Photochimie

La photochimie est une branche de la chimie concernée par les effets chimiques de la lumière (au sens large, de l'infrarouge aux ultraviolets)[1], qui peut intervenir :

  1. comme étape d'une réaction chimique, auquel cas elle est absorbée ;
  2. comme étape catalytique, auquel cas elle est réémise et peut à nouveau réagir ;
  3. Enfin, il existe des processus chimiques qui, comme dans les lasers, donnent deux photons identiques par absorption d'un photon + réaction chimique.

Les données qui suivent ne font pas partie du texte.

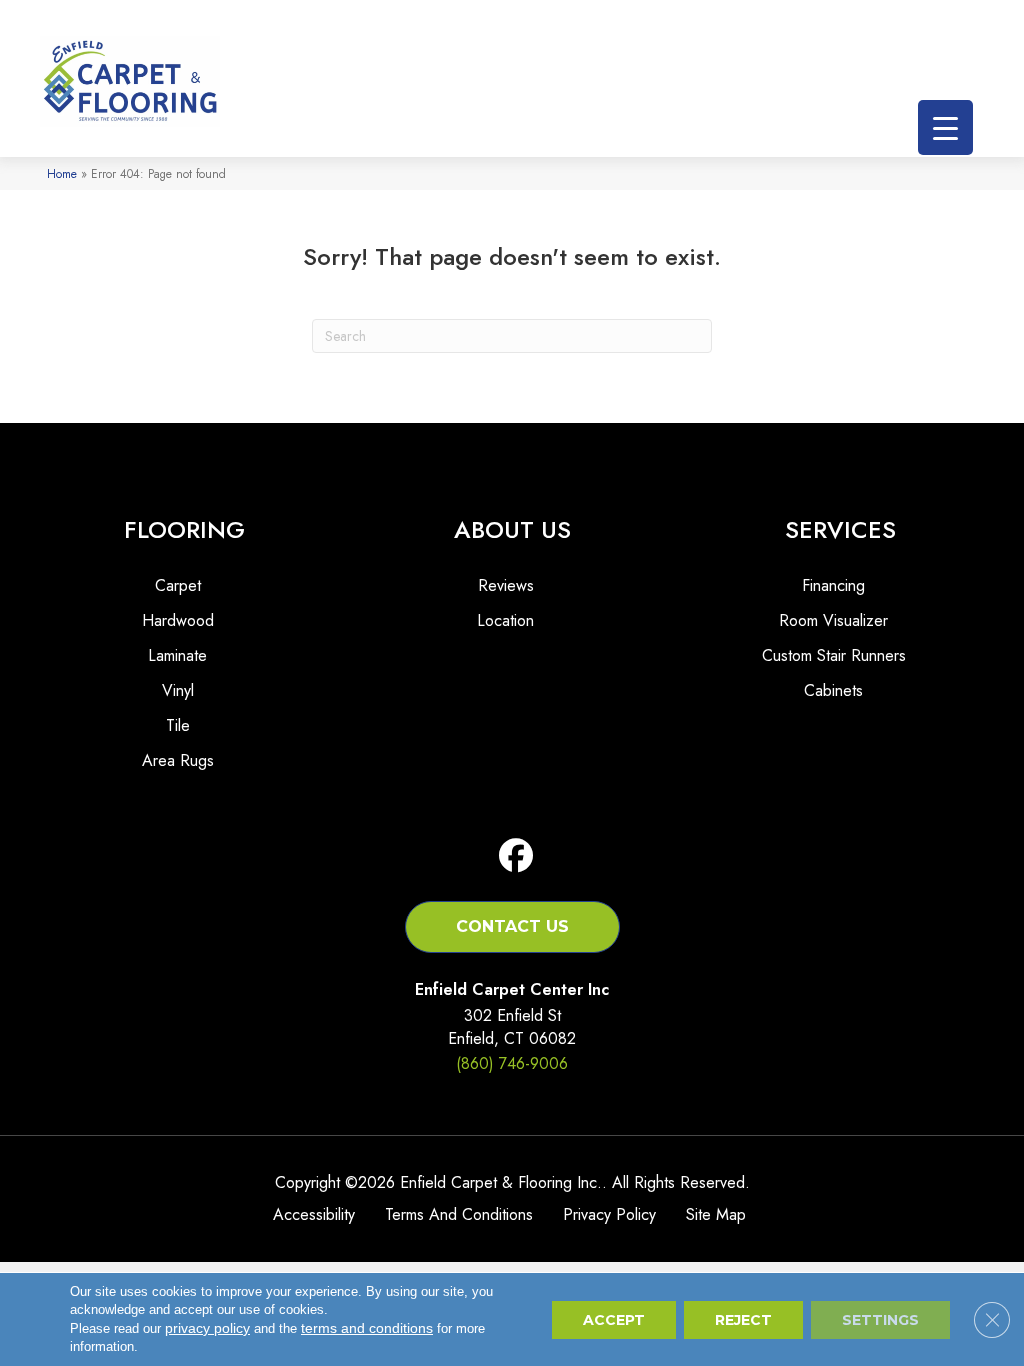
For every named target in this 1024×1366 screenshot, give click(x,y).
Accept (614, 1320)
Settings (880, 1320)
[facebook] (516, 856)
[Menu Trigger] (945, 127)
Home (62, 173)
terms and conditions (367, 1328)
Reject (743, 1320)
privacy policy (207, 1328)
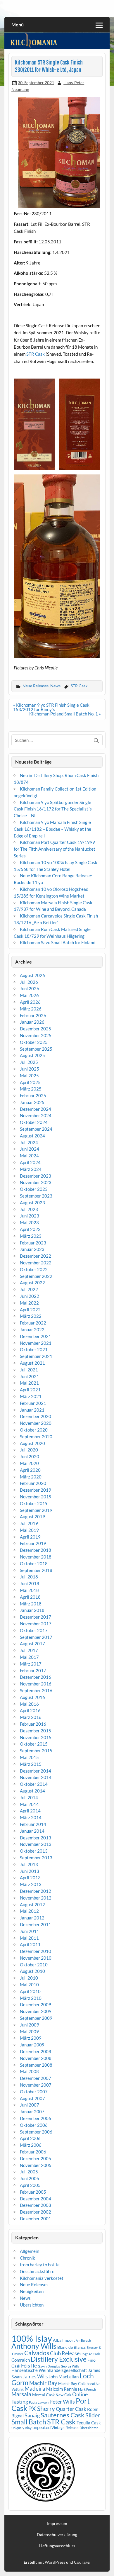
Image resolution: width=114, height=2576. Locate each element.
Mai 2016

La chimie de ces processus est plutôt radicalaire que cationique ou anionique.

Histoire

Les chimistes ont rapidement constaté que la lumière pouvait produire des radicaux libres, dégrader certaines molécules ou catalyser certaines familles de réactions chimiques (en chimie organique notamment, avec de premières « études de photochimie » dès le début du XXe siècle[2] puis des modélisations de processus photochimiques hors du système terrestre, par exemple dans l'atmosphère de Titan[3].

La photochimie (et la photobiologie) ont pris dans la seconde moitié du XXe siècle une importance considérable dans les domaines des sciences de l'environnement et en particulier dans l'étude et la protection de l'atmosphère en raison des interactions de la lumière et en particulier des UV solaires avec la pollution de l'air, la pollution de l'eau et moindrement celle des sols.

Principes

Loi de Grotthuss–Draper et loi de Stark-Einstein

La photo-excitation est la première étape d'un processus photochimique. Elle implique la montée du réactif jusqu'à un état de plus haute énergie, un état excité. La première loi de la photochimie est la loi de Grotthuss–Draper (d'après les chimistes Theodor Grotthuss et John William Draper) selon laquelle la lumière doit être absorbée par une substance chimique pour qu'une réaction photochimique ait lieu. Selon la deuxième loi de la photochimie, dite loi de Stark-Einstein (d'après les physiciens Johannes Stark et Albert Einstein), pour chaque photon de lumière absorbé par un système chimique, une molécule au plus est activée pour faire une réaction chimique, tel que défini par le rendement quantique[4],[5].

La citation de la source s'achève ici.